We only KNOW truth as God reveals it to us, and most of us don’t NOTICE the truth. We don’t know ourselves, we do not know others and we certainly do know or understand the Creator. We, in our pride, are clueless. We think we know our neighbor (and all their faults) quite well, yet we have no idea of our own true self, much less God. Truth, beauty and goodness. We don’t recognize these virtues much these days. They aren’t flashy. We don’t seem to own them. We are too busy criticizing others and polishing our Mercedes or Jaguar in front of others in the hopes of being thought of as ‘someone important’.
We seem to be living nearly every second of our life as the Emperor in his ‘new clothes’. We recite certain scripture to justify our actions, or lack thereof. “Those who don’t work don’t eat”, so we give less, if anything at all, from our surplus, certainly not from the ‘top’. After all, “I work hard for MY money, I will not give it to that lazy person who doesn’t have a job.” How does this attitude conform with the Beatitudes, Jesus’ own words, His commandment to us? Jesus said, “…to those who have been given more, much will be expected”. As Catholics, don’t we realize we have ‘more’? Are we living as His hands and feet? Or are we living as Judas?
Today’s first reading shares that those who don’t work, shouldn’t eat. But that has been taken out of context (at least in ‘Christian’ America), and sadly, we seem to live in a way that reflects the opposite of Jesus –- we are not merciful, forgiving nor serving; we are looking to be ‘bigger’ so that we are SERVED. We criticize those who don’t work. Yes, some people are trying to work the system and make money for not working, but Christ didn’t say love your ‘working’ neighbour, your ‘honest’ neighbour, your ‘good’ neighbour. We all know he said ‘love your neighbour’ and ‘love your enemies’.
It is so easy (and fun and funny) for us to criticize others, to criticize the ‘them’ who have less.
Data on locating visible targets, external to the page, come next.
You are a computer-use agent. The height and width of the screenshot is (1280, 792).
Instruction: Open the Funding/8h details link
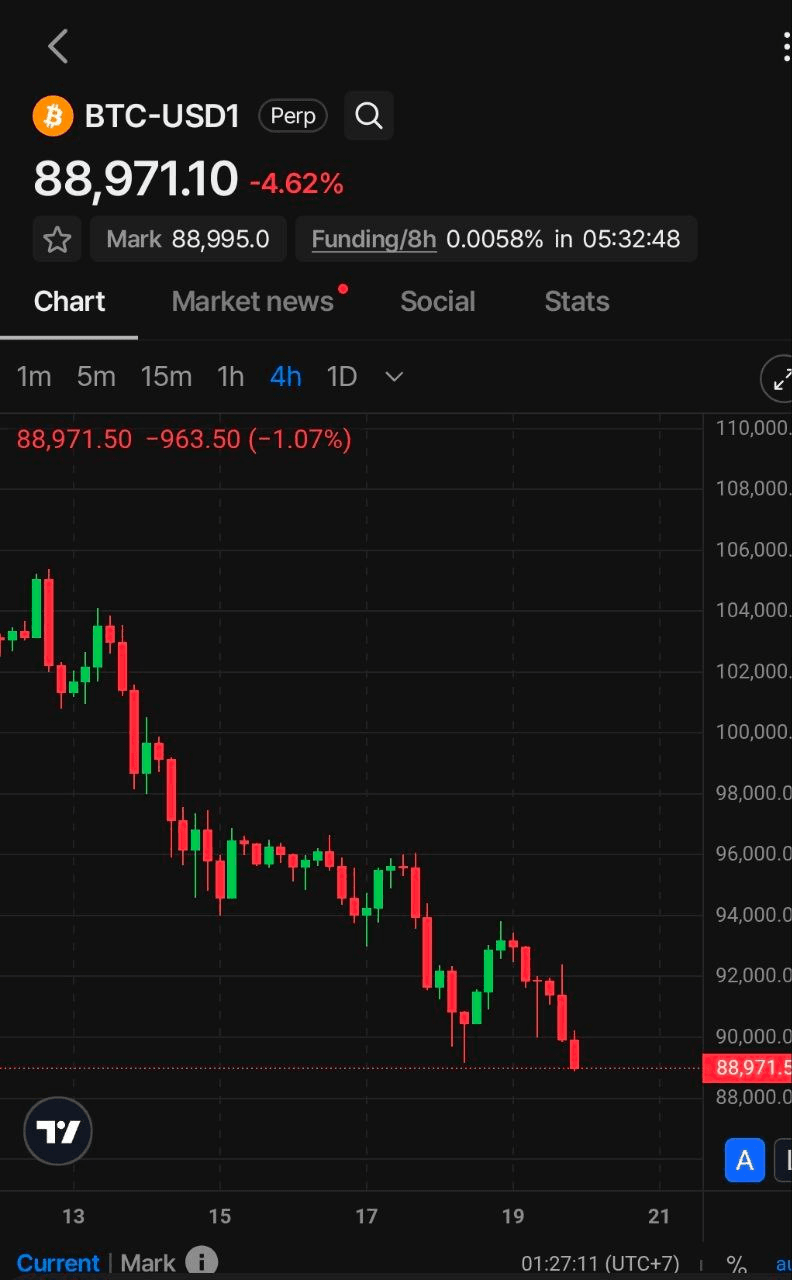(374, 240)
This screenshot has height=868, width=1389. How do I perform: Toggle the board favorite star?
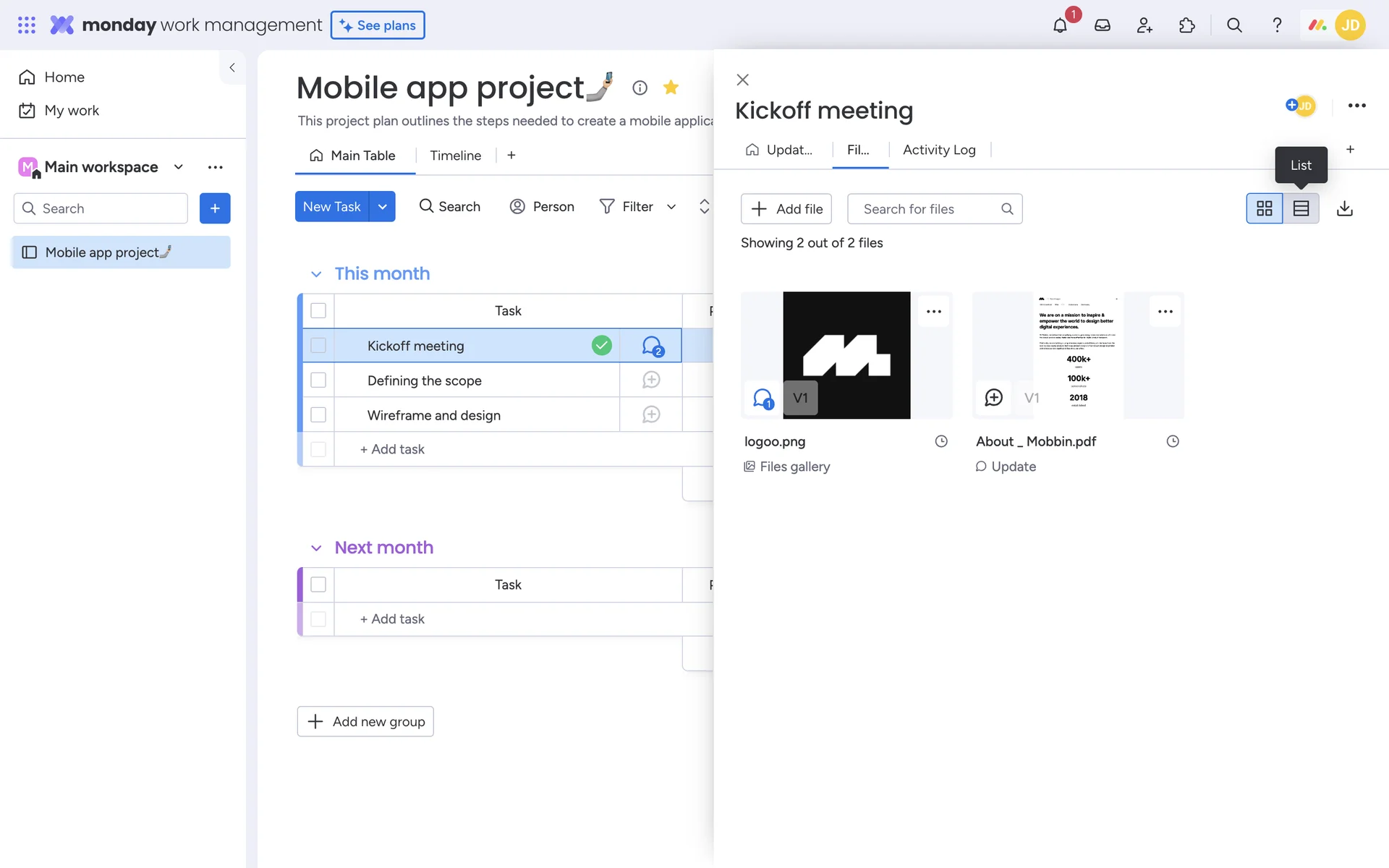pos(671,88)
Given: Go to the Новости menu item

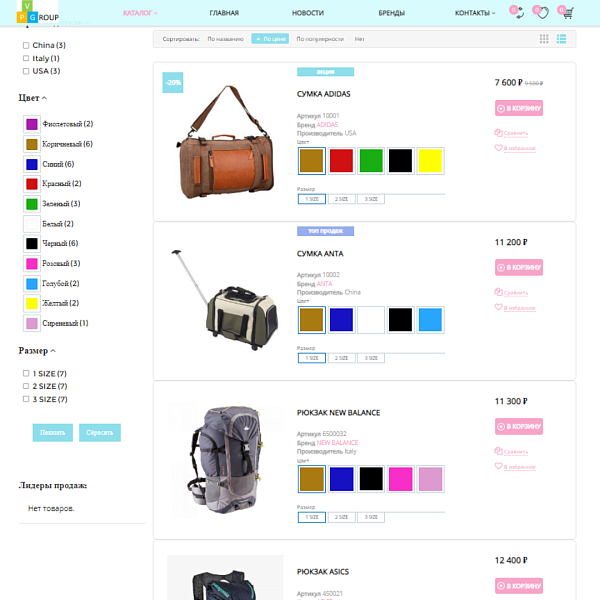Looking at the screenshot, I should [x=307, y=13].
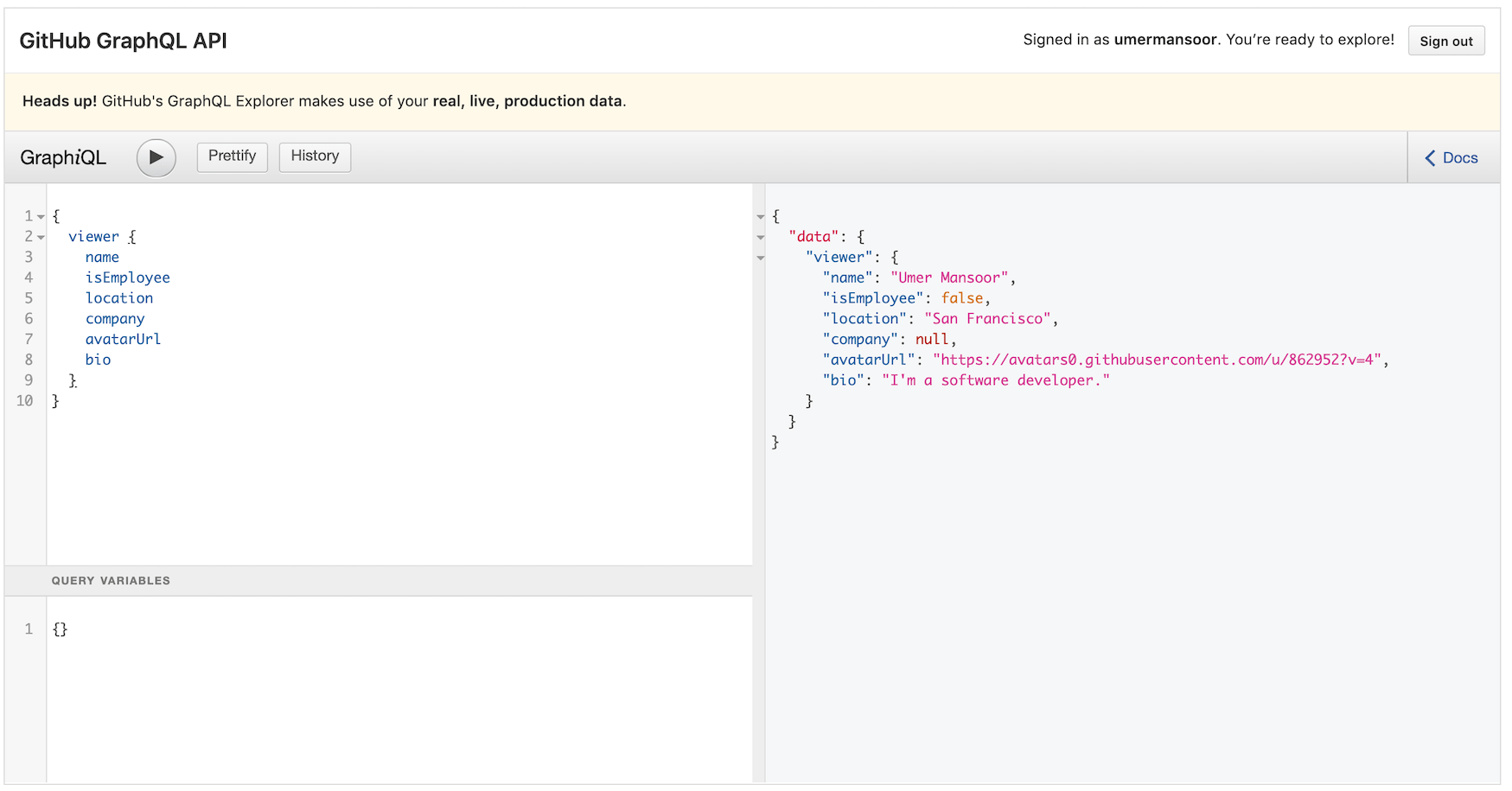Click the viewer keyword on line 2
The image size is (1512, 791).
point(93,236)
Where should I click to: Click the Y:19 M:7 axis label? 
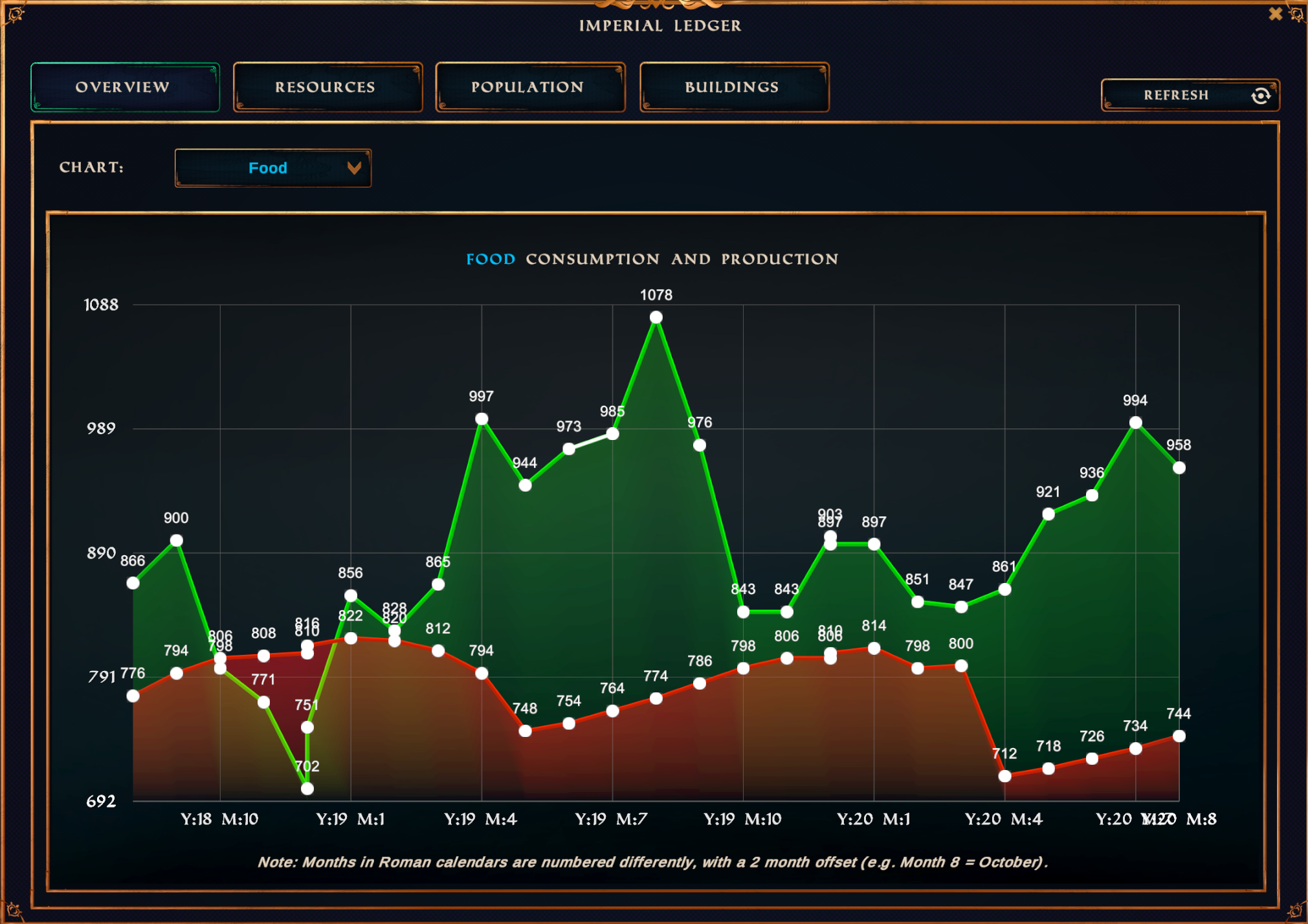pos(611,819)
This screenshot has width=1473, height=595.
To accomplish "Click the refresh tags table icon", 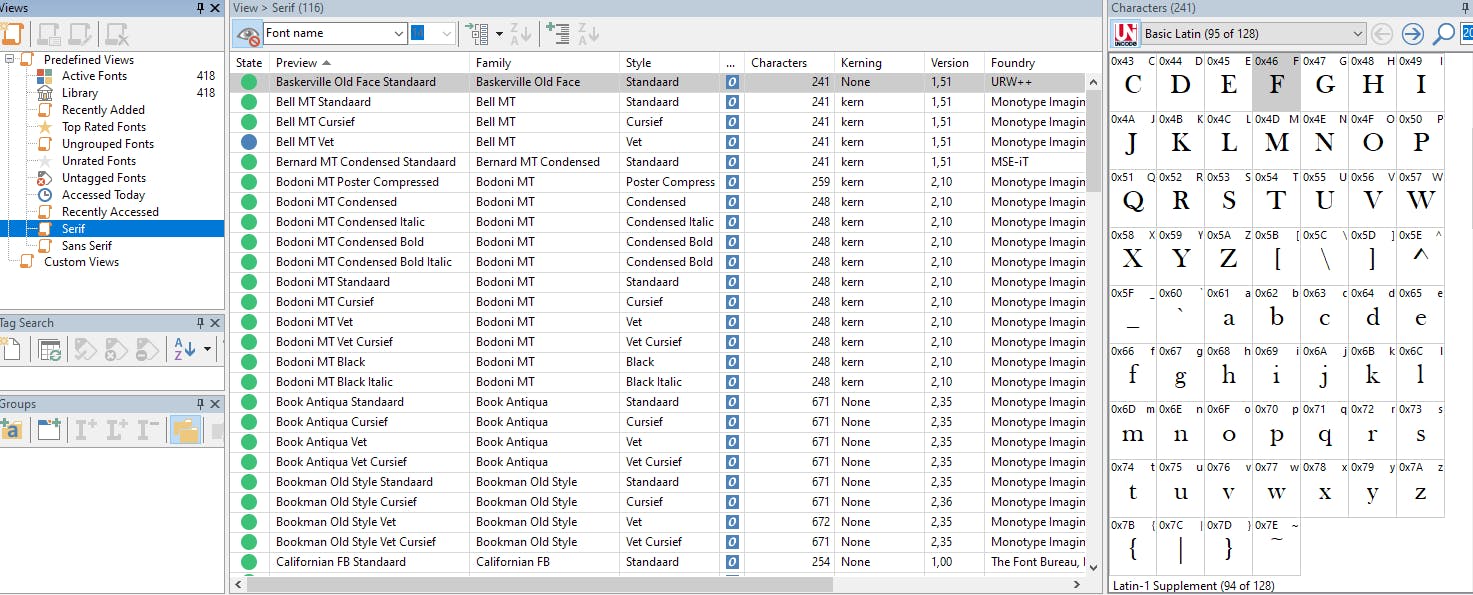I will tap(49, 349).
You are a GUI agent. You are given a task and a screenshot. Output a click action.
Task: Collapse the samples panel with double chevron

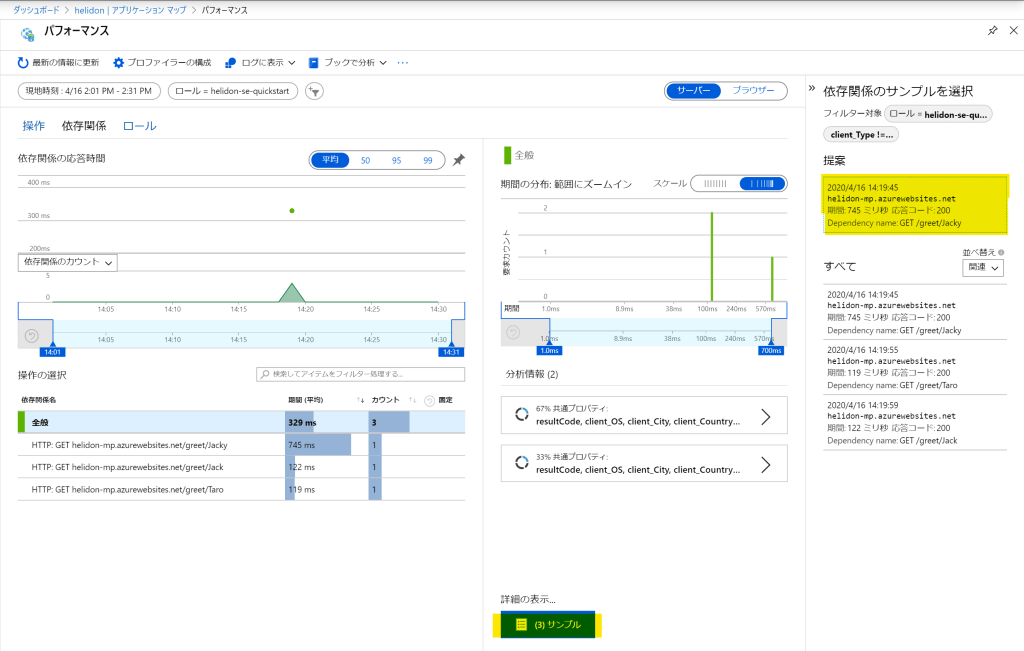pos(812,89)
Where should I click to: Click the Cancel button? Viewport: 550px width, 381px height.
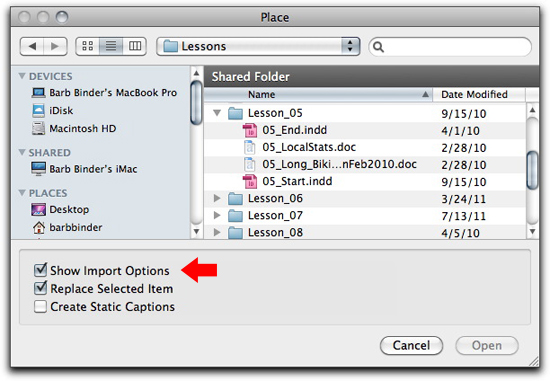pos(411,346)
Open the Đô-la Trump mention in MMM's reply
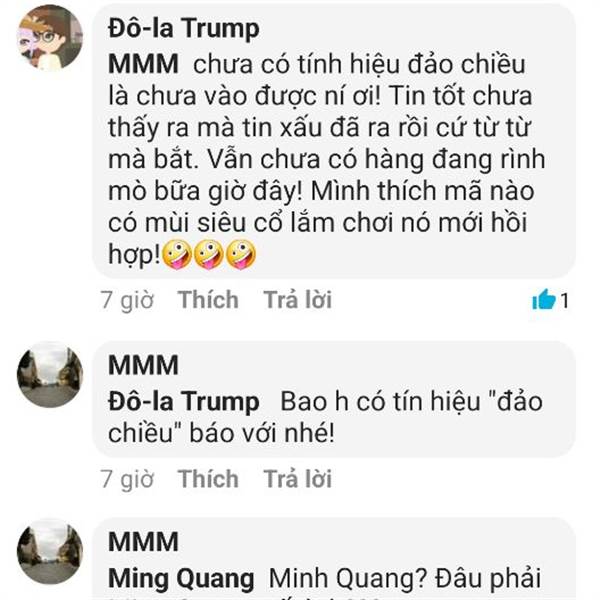 point(184,402)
Yet Oswald Chambers tells us, “God never gives us discernment that we may criticize, but that we may intercede.” In America, I find that it is a natural pastime, a hobby to constantly criticize, especially on social media. We criticize people, places, things, leaders, countries, customs, traditions, our family, neighbours, coworkers, politicians, athletes, celebrities… the list is endless. In our pride, we show others how smart we are with our biting words. Even we Catholic Christians reprimand, intelligently dismiss, mock and laugh at others in a superior manner. Yet in Phil 4:8 we are instructed, “whatever is true… honorable… just… pure… lovely… gracious, if there is any excellence, think about these things.” And in Ephesians 4:29, “Let no unwholesome word proceed from your mouth, but only such a word as is good for edification according to the need of the moment, so that it will give grace to those who hear.” And yet, we do the opposite.
Where in scripture does Christ criticize? Even with the prostitute, he says to the hypocritical crowd, “let you who have not sinned throw the first stone”. He doesn’t even call out the crowd for their sins, he asks for mercy on the sinner. Even on the cross, Jesus asks not for mercy for himself, but for those who drove the nails.
(Today’s Oxygen by Gina Ulicny)
Prayer: Father of all truth, all beauty and all goodness, how amazed we are at your love for us. All that our eyes can see, all that our mind can imagine is but a drop in the ocean to You. There is no AWE except in you. All beauty, all goodness and all truth begin and end with You.
Thanksgiving: Father God, we sit in thankful amazement at all that you have put at our feet.